Entries for locating words and elements:

☆ ☆ ☆ ☆ ☆

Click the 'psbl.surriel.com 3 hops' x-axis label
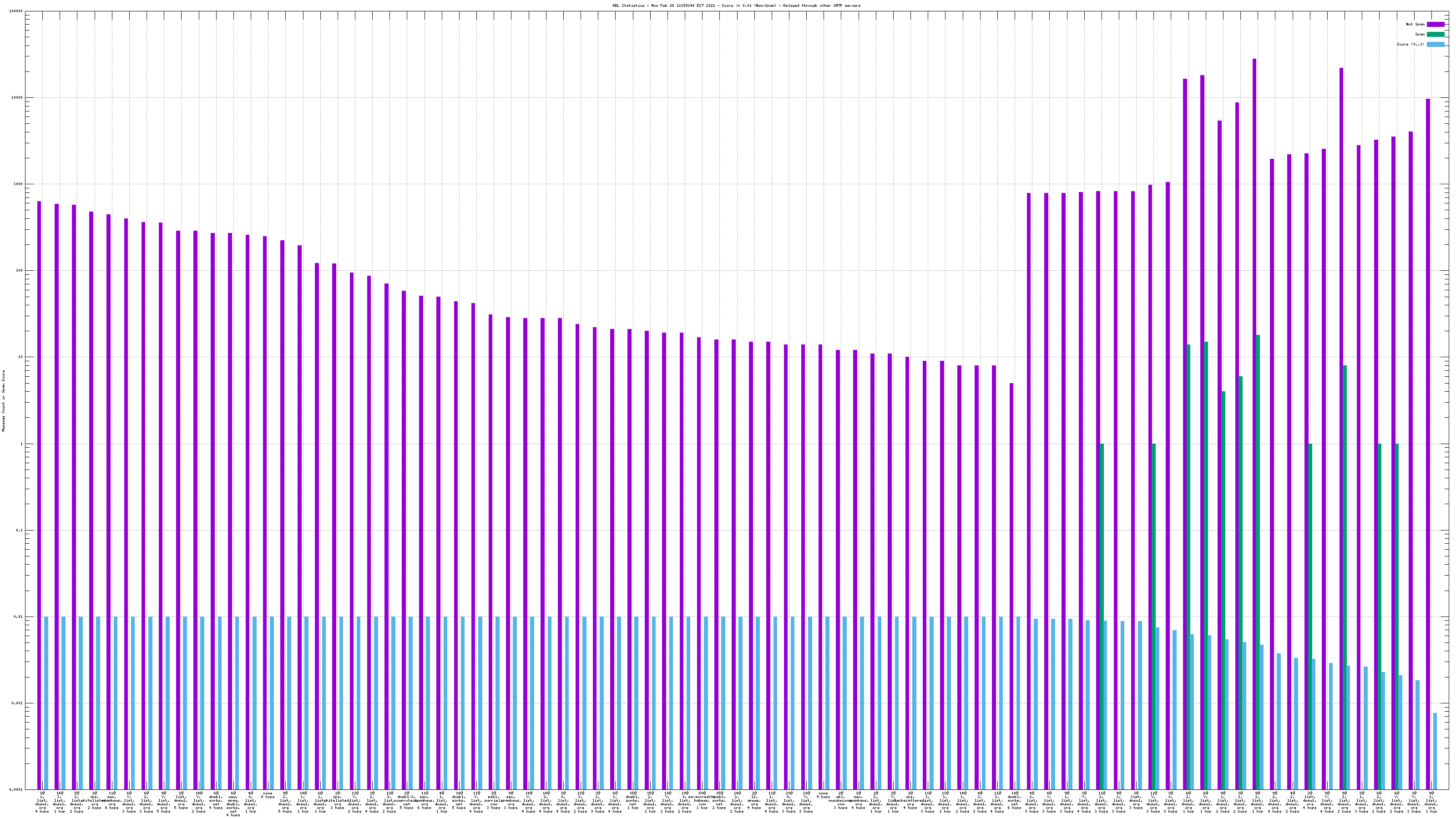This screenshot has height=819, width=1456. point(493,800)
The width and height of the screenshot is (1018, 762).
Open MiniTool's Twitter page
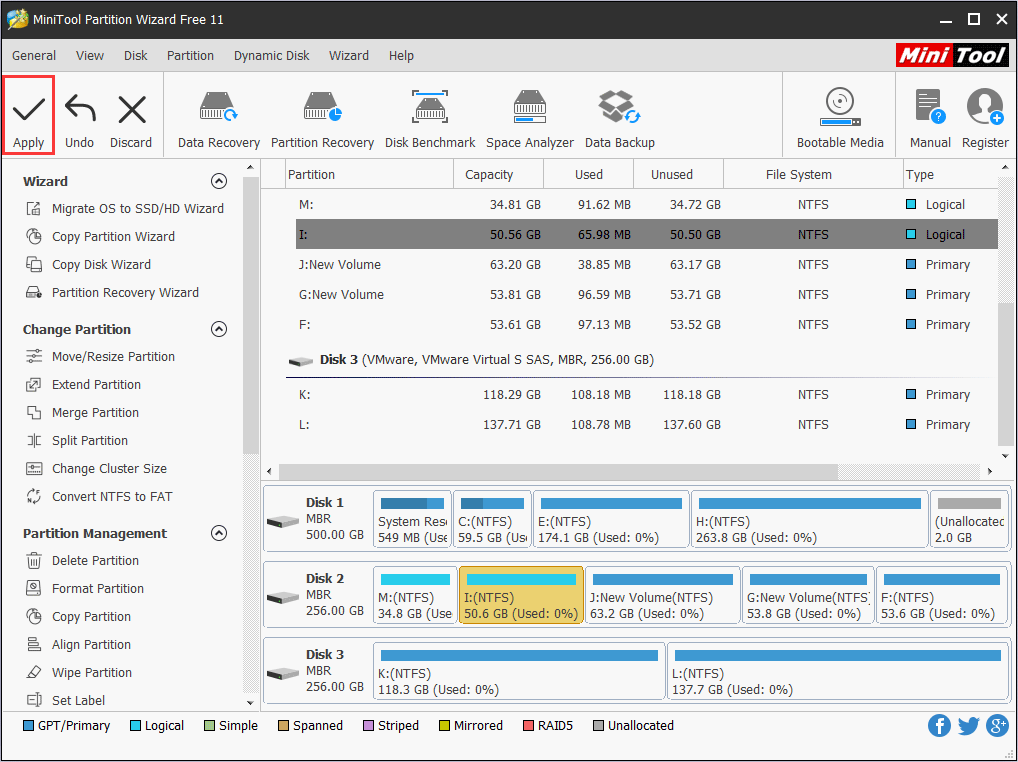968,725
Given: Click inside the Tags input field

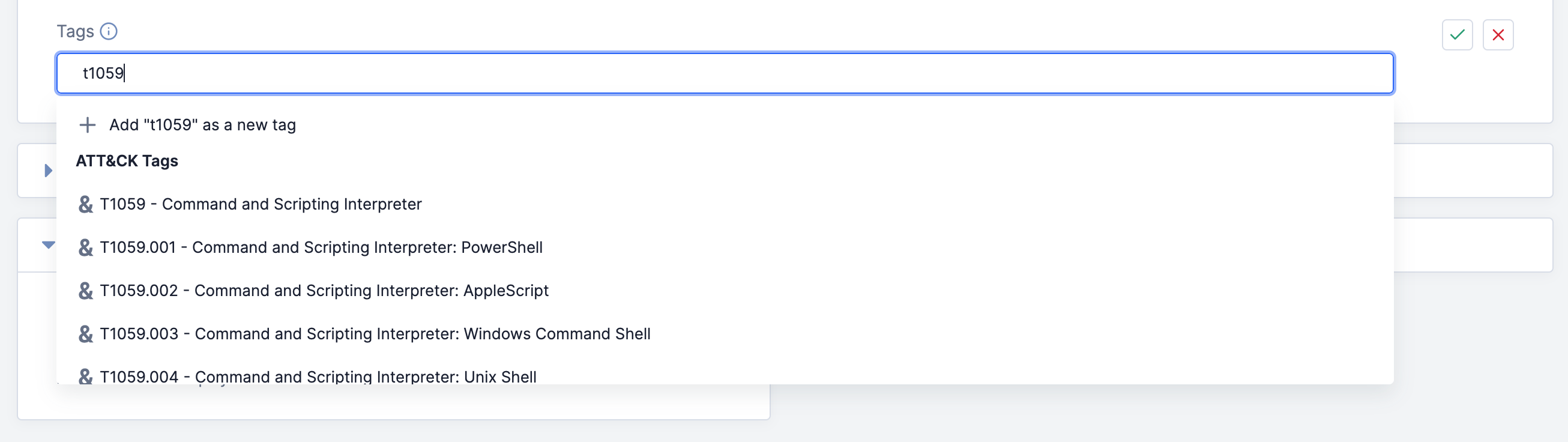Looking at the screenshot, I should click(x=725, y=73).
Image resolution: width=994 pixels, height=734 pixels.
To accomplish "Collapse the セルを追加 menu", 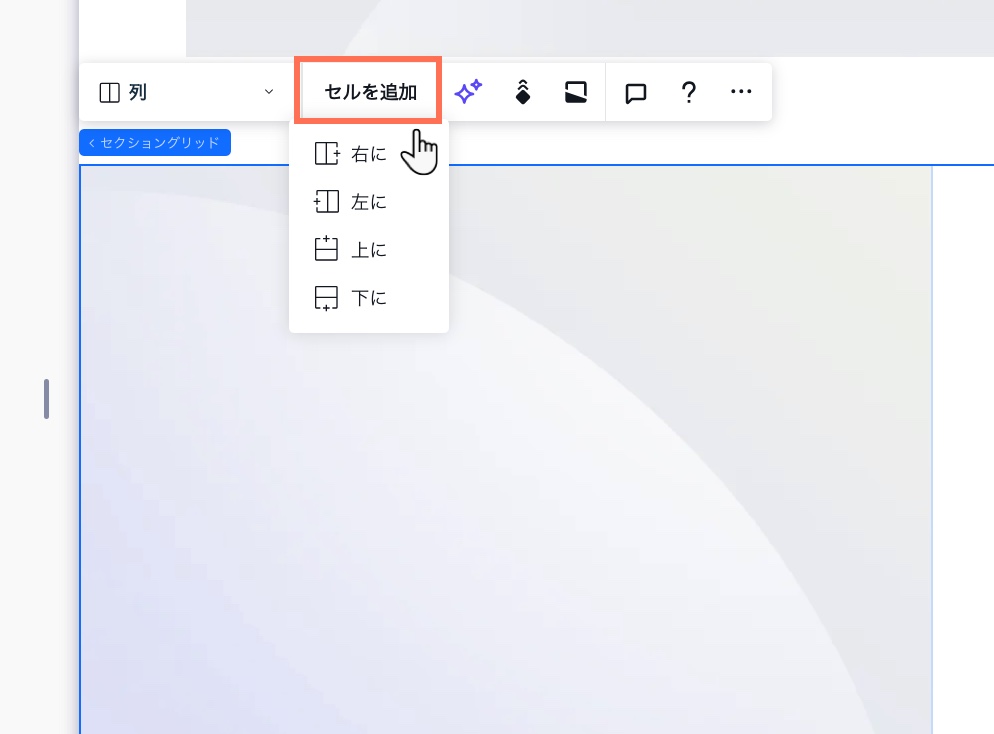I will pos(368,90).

☆ ☆ ☆ ☆ ☆

AIM OF THE TASK: Update the part of the listing that runs from its start through the line containing "Looking at the", putting "X page" wherever "Twitter page" appears and changing nothing else. Leave the pictures out of your answer.

COMPLETE RESPONSE:
Click the 'psbl.surriel.com 3 hops' x-axis label
This screenshot has height=819, width=1456. point(493,800)
The width and height of the screenshot is (1018, 762).
Open MiniTool's X page
968,725
Given: Click inside the Tags input field

Looking at the screenshot, I should click(x=725, y=73).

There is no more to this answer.